Плыла лунная, звездная ночь.
— Вавилон… Вавилон…
Терраса плыла, как палуба. Рай Руп медленно отплывал…
— Горе тебе, Вавилон!
Ему стало страшно. Он всегда теперь испытывал по ночам страх. Это было сознание неизбежной, а главное — близкой смерти. Ну — десять, пятнадцать лет… Ну — семнадцать!
А потом!.
LXV
На хрупком овальном столике лежал аккуратно развернутый иллюстрированный журнал. Стояла начатая бутылка коньяку, маленькая рюмочка. Хорошая темно-красная прямая трубка Дунгиль и жестянка табаку, оставленные на странице журнала, были так желто и рельефно освещены шелковой настольной лампой, что выглядели великолепно оттиснутой цветной рекламой табачной фирмы.
В воздухе стоял приятный запах кепстена.
Фома Егорович, не переставая ерошить и взбивать волосы, сел к столу и положил локти на журнал.
Он давил пальцами голову. Он давил локтями все зти вещи, так наглядно и глянцево, с синим отливом, оттиснутые на меловой скрипучей бумаге. Теперь они были недоступны. Они были враждебны и холодны.
Чем недоступнее были они, тем казались совершеннее, наглядней и натуральней.
К ним легко можно было бы протянуть руку, коснуться их, взять, но пальцы натыкались на скользкую поверхность бумаги.

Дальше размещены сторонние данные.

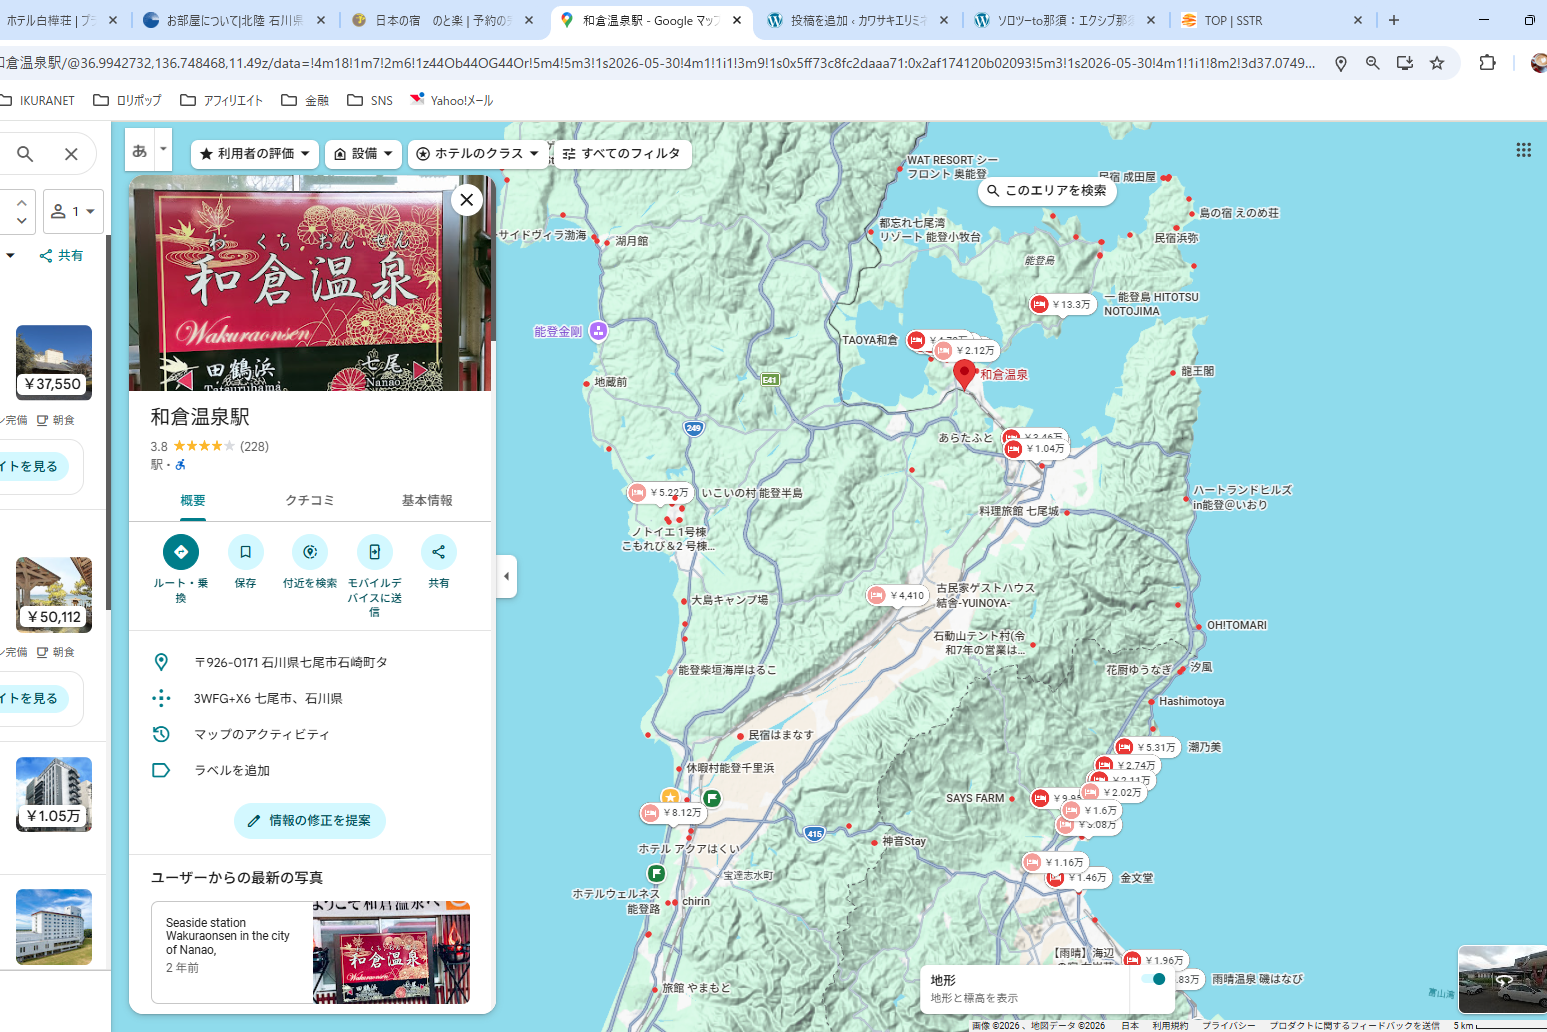Image resolution: width=1547 pixels, height=1032 pixels.
Task: Click the red 和倉温泉 location pin
Action: click(964, 374)
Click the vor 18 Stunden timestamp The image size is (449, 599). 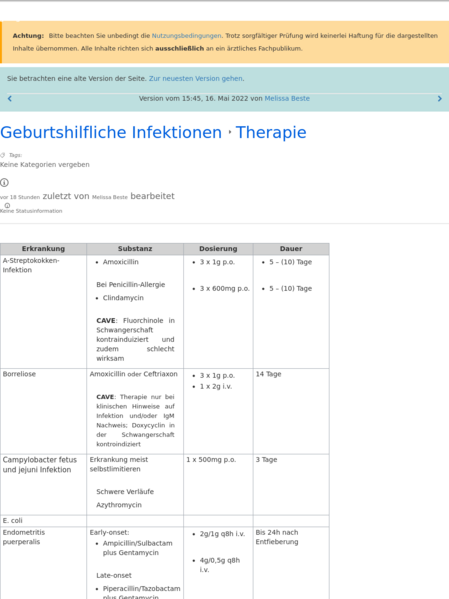click(x=20, y=197)
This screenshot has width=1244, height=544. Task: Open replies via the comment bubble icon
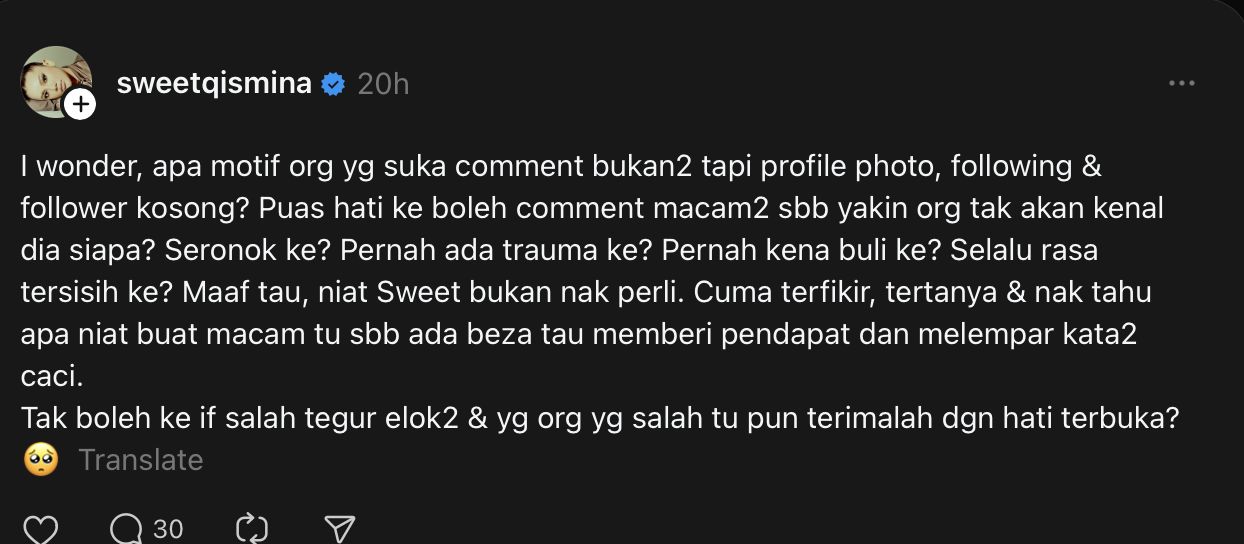tap(127, 529)
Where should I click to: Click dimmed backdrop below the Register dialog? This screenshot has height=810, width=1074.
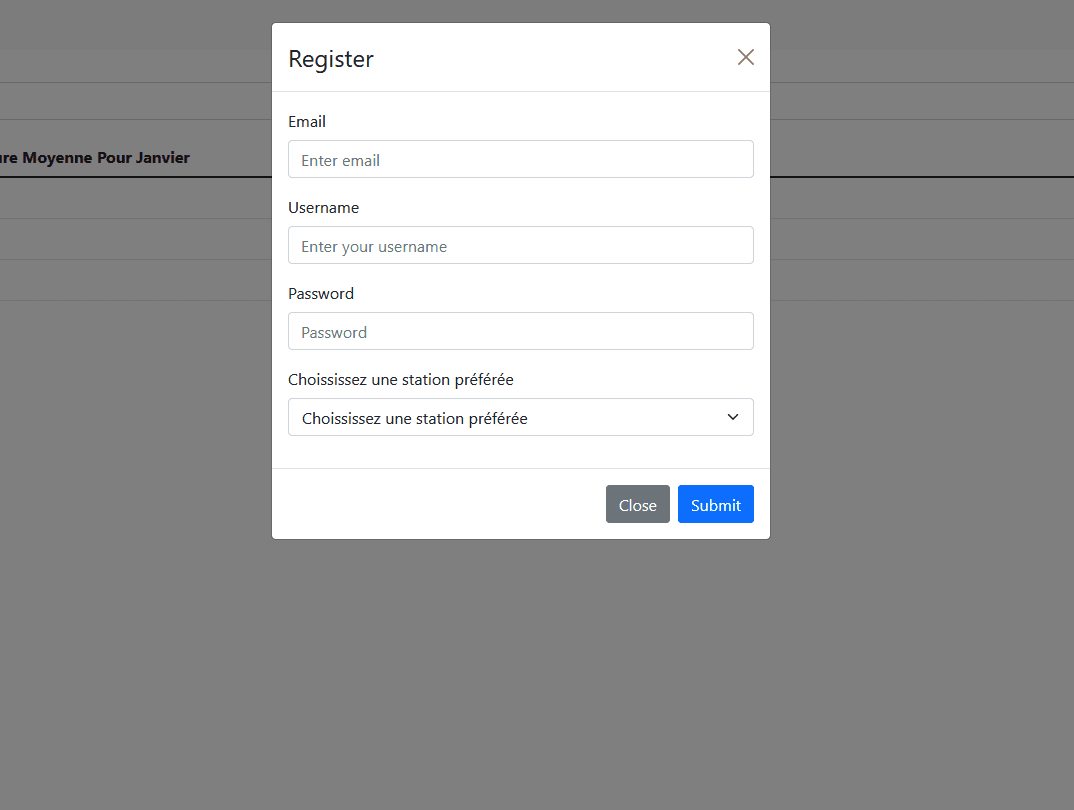[521, 671]
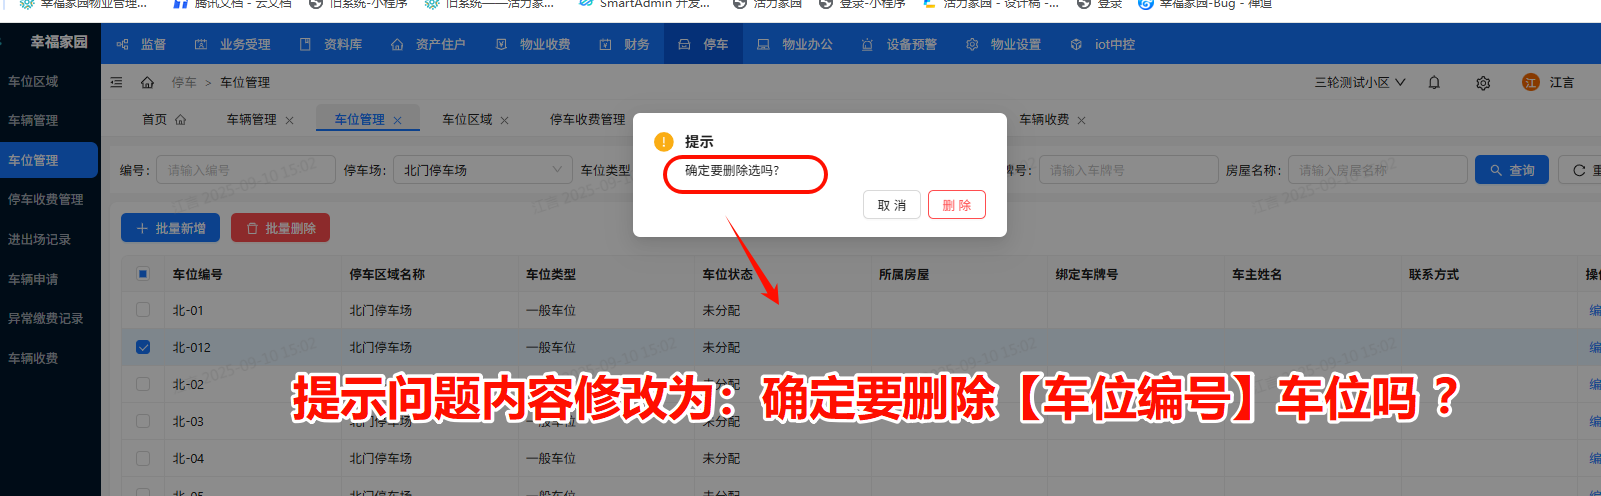This screenshot has width=1601, height=496.
Task: Open the 物业收费 top menu
Action: coord(533,45)
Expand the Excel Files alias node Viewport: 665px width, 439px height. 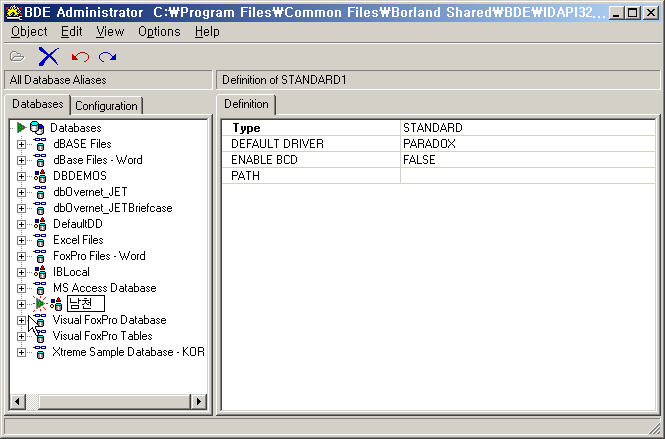(x=21, y=240)
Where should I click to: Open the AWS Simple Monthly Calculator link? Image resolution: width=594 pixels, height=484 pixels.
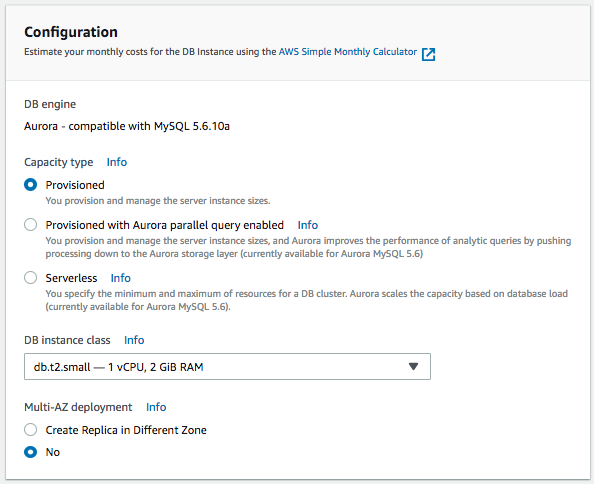[x=347, y=52]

Горела, и гасла, и снова разгоралась, как папироса, лампа. Блестело вишневое выпуклое дерево трубки. Качались в такт два уровня коньяку: низкий уровень рюмки и высокий — бутылки.
И все это было лишено содержания.
Это была пустота, организованная в раскрашенные формы посуды, мебели, степ, материй, чемоданов.
Молодость, жизнь, Мэгги, холодильник, коттедж…
Все было кончено.
Фома Егорович выпил подряд шесть рюмочек коньяку, но это было каплей в море.
Он тогда стал наливать коньяк в алюминиевый стаканчик бритвенного прибора. Коньяк имел вкус мыла и шоколада.
Разбрасывая по комнате вещи и книги, Фома Егорович вытащил из чемодана стеклянную пробирку с таблетками морфия.
Отбитый край пробирки обрезал ему палец. Он сосал его по детской привычке.
Пробирка с двумя вывалившимися из нее таблетками лежала на листе журнала, так желто и рельефно освещенная лампой, что казалась великолепно оттиснутой рекламой аптекарской фирмы.
Стиснув зубы, Фома Егорович пил стаканчик за стаканчиком и совершенно не пьянел. Потом хмель ударил ему в голову сразу и оглушил его.
Гаснущая лампа длинно и безостановочно протекала в его глазах и все никак не могла протечь или остановиться.
Фома Егорович выбежал из номера в коридор. У него в руке дрожала газета.
Отель спал.
Иногда лампочки в коридорах начинали гаснуть.
Они медленно гасли, перспективно отражаясь в черных окнах квадратного сечения. Свет, теряя силу, переходил из тона в тон, от ярко-белого до темно-малинового, лишенного лучей.
Наконец, он гас.
Тогда окна почерневших коридоров сразу озарялись снаружи.
В них проникали лучи прожекторов и строительных ламп. Свет ложился резкими, длинными клетчатыми косяками. Он ломался на углах и ступенях лестниц. Повисшие флаги портьер мертво и сонно висели в его зеркальном сиянии.